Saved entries
BEGIN
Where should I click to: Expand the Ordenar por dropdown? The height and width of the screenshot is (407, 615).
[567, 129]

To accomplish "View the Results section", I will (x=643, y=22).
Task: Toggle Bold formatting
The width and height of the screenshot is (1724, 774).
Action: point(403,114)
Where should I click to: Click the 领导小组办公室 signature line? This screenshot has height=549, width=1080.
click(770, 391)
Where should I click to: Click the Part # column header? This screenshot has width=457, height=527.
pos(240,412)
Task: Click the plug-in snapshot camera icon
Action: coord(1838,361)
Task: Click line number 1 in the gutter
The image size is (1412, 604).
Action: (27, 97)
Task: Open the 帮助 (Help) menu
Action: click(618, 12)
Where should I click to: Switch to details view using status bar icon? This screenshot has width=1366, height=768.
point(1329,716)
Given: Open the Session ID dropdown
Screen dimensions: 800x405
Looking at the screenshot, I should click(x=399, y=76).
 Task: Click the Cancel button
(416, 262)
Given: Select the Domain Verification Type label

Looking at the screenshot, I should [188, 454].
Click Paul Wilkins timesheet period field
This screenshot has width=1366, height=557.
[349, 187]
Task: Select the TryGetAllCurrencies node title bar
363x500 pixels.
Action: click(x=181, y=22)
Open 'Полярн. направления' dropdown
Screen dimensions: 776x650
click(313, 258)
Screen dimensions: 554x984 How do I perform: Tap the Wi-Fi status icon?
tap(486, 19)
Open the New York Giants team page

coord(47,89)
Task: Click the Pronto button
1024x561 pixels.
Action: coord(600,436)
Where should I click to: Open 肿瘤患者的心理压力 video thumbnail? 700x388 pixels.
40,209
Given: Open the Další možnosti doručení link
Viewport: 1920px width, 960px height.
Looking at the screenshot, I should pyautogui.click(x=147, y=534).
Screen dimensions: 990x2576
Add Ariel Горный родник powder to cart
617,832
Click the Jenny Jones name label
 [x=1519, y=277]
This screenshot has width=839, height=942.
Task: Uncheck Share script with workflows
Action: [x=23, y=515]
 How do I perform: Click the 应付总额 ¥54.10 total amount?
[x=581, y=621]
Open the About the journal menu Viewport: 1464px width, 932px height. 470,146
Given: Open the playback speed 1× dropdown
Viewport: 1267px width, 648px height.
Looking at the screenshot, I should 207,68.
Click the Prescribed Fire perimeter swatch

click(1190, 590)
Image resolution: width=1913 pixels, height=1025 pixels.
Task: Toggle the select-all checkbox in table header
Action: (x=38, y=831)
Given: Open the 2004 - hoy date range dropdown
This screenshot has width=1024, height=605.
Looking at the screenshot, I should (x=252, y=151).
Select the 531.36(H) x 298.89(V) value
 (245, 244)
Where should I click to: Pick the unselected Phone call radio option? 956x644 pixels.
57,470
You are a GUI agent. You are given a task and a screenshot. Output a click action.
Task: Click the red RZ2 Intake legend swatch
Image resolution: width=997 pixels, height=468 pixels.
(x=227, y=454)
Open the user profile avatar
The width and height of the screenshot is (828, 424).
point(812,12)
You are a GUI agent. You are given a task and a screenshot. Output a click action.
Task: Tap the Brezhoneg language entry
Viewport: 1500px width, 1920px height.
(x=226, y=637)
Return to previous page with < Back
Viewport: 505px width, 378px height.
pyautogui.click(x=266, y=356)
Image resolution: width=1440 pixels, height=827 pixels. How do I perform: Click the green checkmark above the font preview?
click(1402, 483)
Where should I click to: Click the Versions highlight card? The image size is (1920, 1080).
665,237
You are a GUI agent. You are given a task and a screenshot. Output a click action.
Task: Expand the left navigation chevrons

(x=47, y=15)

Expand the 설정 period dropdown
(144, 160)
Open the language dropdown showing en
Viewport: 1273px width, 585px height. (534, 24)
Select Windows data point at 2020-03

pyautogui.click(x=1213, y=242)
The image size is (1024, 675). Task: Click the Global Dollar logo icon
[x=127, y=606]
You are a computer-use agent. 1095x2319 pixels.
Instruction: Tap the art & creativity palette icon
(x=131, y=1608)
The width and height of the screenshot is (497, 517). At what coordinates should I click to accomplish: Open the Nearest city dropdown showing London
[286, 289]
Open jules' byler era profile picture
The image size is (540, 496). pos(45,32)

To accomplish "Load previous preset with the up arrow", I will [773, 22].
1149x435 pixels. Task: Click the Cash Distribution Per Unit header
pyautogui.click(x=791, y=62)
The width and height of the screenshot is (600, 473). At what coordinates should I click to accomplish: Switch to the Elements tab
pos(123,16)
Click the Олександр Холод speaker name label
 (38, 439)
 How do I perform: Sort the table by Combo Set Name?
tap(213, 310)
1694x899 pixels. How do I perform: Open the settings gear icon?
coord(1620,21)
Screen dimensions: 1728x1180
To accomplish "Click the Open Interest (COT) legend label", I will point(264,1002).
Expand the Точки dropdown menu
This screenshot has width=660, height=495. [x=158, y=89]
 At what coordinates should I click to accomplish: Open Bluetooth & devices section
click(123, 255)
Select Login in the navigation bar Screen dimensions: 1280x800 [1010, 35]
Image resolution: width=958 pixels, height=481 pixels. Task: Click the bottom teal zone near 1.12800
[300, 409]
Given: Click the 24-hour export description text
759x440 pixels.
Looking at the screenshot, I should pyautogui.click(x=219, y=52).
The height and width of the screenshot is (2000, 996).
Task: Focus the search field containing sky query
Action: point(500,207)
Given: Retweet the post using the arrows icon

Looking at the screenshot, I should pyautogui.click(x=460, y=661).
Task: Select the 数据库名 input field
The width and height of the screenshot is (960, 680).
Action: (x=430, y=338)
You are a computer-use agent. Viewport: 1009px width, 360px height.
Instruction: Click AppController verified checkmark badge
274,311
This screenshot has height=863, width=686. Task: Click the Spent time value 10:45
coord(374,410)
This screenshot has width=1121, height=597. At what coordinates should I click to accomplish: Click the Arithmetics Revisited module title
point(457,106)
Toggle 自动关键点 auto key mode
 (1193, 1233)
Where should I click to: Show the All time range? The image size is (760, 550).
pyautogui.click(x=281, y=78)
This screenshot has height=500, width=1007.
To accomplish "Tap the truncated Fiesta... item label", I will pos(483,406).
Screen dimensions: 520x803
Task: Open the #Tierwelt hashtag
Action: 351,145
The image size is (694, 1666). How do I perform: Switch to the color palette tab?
END
▶ _Assignment_
You are asked to copy all of the entries above exactly.

▶ _Response to the task_
Where should I click to: Expand the Ordenar por dropdown? The height and width of the screenshot is (407, 615).
[567, 129]

To accomplish "View the Results section", I will (x=643, y=22).
Task: Toggle Bold formatting
The width and height of the screenshot is (1724, 774).
Action: point(403,114)
Where should I click to: Click the 领导小组办公室 signature line? This screenshot has height=549, width=1080.
click(770, 391)
Where should I click to: Click the Part # column header? This screenshot has width=457, height=527.
pos(240,412)
Task: Click the plug-in snapshot camera icon
Action: coord(1838,361)
Task: Click line number 1 in the gutter
The image size is (1412, 604).
Action: (27, 97)
Task: Open the 帮助 (Help) menu
Action: click(618, 12)
Where should I click to: Switch to details view using status bar icon? This screenshot has width=1366, height=768.
point(1329,716)
Given: Open the Session ID dropdown
Screen dimensions: 800x405
Looking at the screenshot, I should click(x=399, y=76).
 Task: Click the Cancel button
(416, 262)
Given: Select the Domain Verification Type label

Looking at the screenshot, I should [188, 454].
Click Paul Wilkins timesheet period field
This screenshot has width=1366, height=557.
[349, 187]
Task: Select the TryGetAllCurrencies node title bar
363x500 pixels.
Action: click(x=181, y=22)
Open 'Полярн. направления' dropdown
Screen dimensions: 776x650
click(313, 258)
Screen dimensions: 554x984 How do I perform: Tap the Wi-Fi status icon?
tap(486, 19)
Open the New York Giants team page

coord(47,89)
Task: Click the Pronto button
1024x561 pixels.
Action: coord(600,436)
Where should I click to: Open 肿瘤患者的心理压力 video thumbnail? 700x388 pixels.
40,209
Given: Open the Další možnosti doručení link
Viewport: 1920px width, 960px height.
Looking at the screenshot, I should pyautogui.click(x=147, y=534).
Screen dimensions: 990x2576
Add Ariel Горный родник powder to cart
617,832
Click the Jenny Jones name label
 [x=1519, y=277]
This screenshot has width=839, height=942.
Task: Uncheck Share script with workflows
Action: [x=23, y=515]
 How do I perform: Click the 应付总额 ¥54.10 total amount?
[x=581, y=621]
Open the About the journal menu Viewport: 1464px width, 932px height. 470,146
Given: Open the playback speed 1× dropdown
Viewport: 1267px width, 648px height.
Looking at the screenshot, I should 207,68.
Click the Prescribed Fire perimeter swatch

click(1190, 590)
Image resolution: width=1913 pixels, height=1025 pixels.
Task: Toggle the select-all checkbox in table header
Action: (x=38, y=831)
Given: Open the 2004 - hoy date range dropdown
This screenshot has width=1024, height=605.
Looking at the screenshot, I should (x=252, y=151).
Select the 531.36(H) x 298.89(V) value
 (245, 244)
Where should I click to: Pick the unselected Phone call radio option? 956x644 pixels.
57,470
You are a GUI agent. You are given a task and a screenshot. Output a click action.
Task: Click the red RZ2 Intake legend swatch
Image resolution: width=997 pixels, height=468 pixels.
(x=227, y=454)
Open the user profile avatar
The width and height of the screenshot is (828, 424).
point(812,12)
You are a GUI agent. You are given a task and a screenshot. Output a click action.
Task: Tap the Brezhoneg language entry
Viewport: 1500px width, 1920px height.
(x=226, y=637)
Return to previous page with < Back
Viewport: 505px width, 378px height.
pyautogui.click(x=266, y=356)
Image resolution: width=1440 pixels, height=827 pixels. How do I perform: Click the green checkmark above the font preview?
click(1402, 483)
Where should I click to: Click the Versions highlight card? The image size is (1920, 1080).
665,237
You are a GUI agent. You are given a task and a screenshot. Output a click action.
Task: Expand the left navigation chevrons

(x=47, y=15)

Expand the 설정 period dropdown
(144, 160)
Open the language dropdown showing en
Viewport: 1273px width, 585px height. (534, 24)
Select Windows data point at 2020-03

pyautogui.click(x=1213, y=242)
The image size is (1024, 675). Task: Click the Global Dollar logo icon
[x=127, y=606]
You are a computer-use agent. 1095x2319 pixels.
Instruction: Tap the art & creativity palette icon
(x=131, y=1608)
The width and height of the screenshot is (497, 517). At what coordinates should I click to accomplish: Open the Nearest city dropdown showing London
[286, 289]
Open jules' byler era profile picture
The image size is (540, 496). pos(45,32)

To accomplish "Load previous preset with the up arrow", I will [773, 22].
1149x435 pixels. Task: Click the Cash Distribution Per Unit header
pyautogui.click(x=791, y=62)
The width and height of the screenshot is (600, 473). At what coordinates should I click to accomplish: Switch to the Elements tab
pos(123,16)
Click the Олександр Холод speaker name label
 (38, 439)
 How do I perform: Sort the table by Combo Set Name?
tap(213, 310)
1694x899 pixels. How do I perform: Open the settings gear icon?
coord(1620,21)
Screen dimensions: 1728x1180
To accomplish "Click the Open Interest (COT) legend label", I will point(264,1002).
Expand the Точки dropdown menu
This screenshot has width=660, height=495. [x=158, y=89]
 At what coordinates should I click to accomplish: Open Bluetooth & devices section
click(123, 255)
Select Login in the navigation bar Screen dimensions: 1280x800 [1010, 35]
Image resolution: width=958 pixels, height=481 pixels. Task: Click the bottom teal zone near 1.12800
[300, 409]
Given: Click the 24-hour export description text
759x440 pixels.
Looking at the screenshot, I should pyautogui.click(x=219, y=52).
The height and width of the screenshot is (2000, 996).
Task: Focus the search field containing sky query
Action: point(500,207)
Given: Retweet the post using the arrows icon

Looking at the screenshot, I should pyautogui.click(x=460, y=661).
Task: Select the 数据库名 input field
The width and height of the screenshot is (960, 680).
Action: (x=430, y=338)
You are a computer-use agent. Viewport: 1009px width, 360px height.
Instruction: Click AppController verified checkmark badge
274,311
This screenshot has height=863, width=686. Task: Click the Spent time value 10:45
coord(374,410)
This screenshot has width=1121, height=597. At what coordinates should I click to accomplish: Click the Arithmetics Revisited module title
point(457,106)
Toggle 自动关键点 auto key mode
 (1193, 1233)
Where should I click to: Show the All time range? The image size is (760, 550).
pyautogui.click(x=281, y=78)
This screenshot has height=500, width=1007.
To accomplish "Tap the truncated Fiesta... item label", I will pos(483,406).
Screen dimensions: 520x803
Task: Open the #Tierwelt hashtag
Action: 351,145
The image size is (694, 1666). How do I perform: Switch to the color palette tab?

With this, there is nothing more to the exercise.